Israel Steps Back From Peace Process Troops To Remain In Hebron Until Plo Arrests Key Terrorists
In a decision that officially freezes the peace process, Israel announced Sunday that it won’t pull its troops from Hebron until Palestine Liberation Organization leader Yasser Arafat’s forces have captured the top wanted men of Hamas.
Prime Minister Shimon Peres, continuing his escalation of harsh words toward Arafat, made it clear that Israel’s participation in following the Oslo agreements is conditional on Arafat’s war on terror.
Peres demanded several times during a Cabinet meeting that Palestinian security agents arrest Mohammed Dief, considered by the Israelis as Hamas’ key militant operative.

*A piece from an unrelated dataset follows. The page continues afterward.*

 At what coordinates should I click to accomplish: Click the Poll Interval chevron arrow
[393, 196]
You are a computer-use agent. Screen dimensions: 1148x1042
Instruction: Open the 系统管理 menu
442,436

“For as long as evil is coming out of Gaza and Mohammed Dief and his friends are walking free and planning terrorist attacks, we shall not leave Hebron,” Peres said later.
Hebron was the first test in the peace process following four Hamas suicide-bomb attacks that killed 58 people in Israel over nine days in late February and early March.
Israeli soldiers were scheduled, in 11 days, to pull out of parts of Hebron, the only city in the West Bank in which Jewish settlers live among a Muslim population. About 1,000 soldiers now protect 450 Jews in a city of 80,000 Palestinians.
Hebron long has been a center of religious conflict, a place of open hatred between Jews and Muslims made notorious by massacres - the Muslims’ 1929 murderous spree against Jews and Jewish settler Baruch Goldstein’s killing of 29 Muslim worshipers at the Tomb of the Patriarchs in 1994.
Arafat did not respond immediately to Peres’ decision. But on several occasions, Arafat has said Palestinian security has dismantled substantial parts of Hamas’ military and political structure. In all, he said, his forces have arrested 600 people.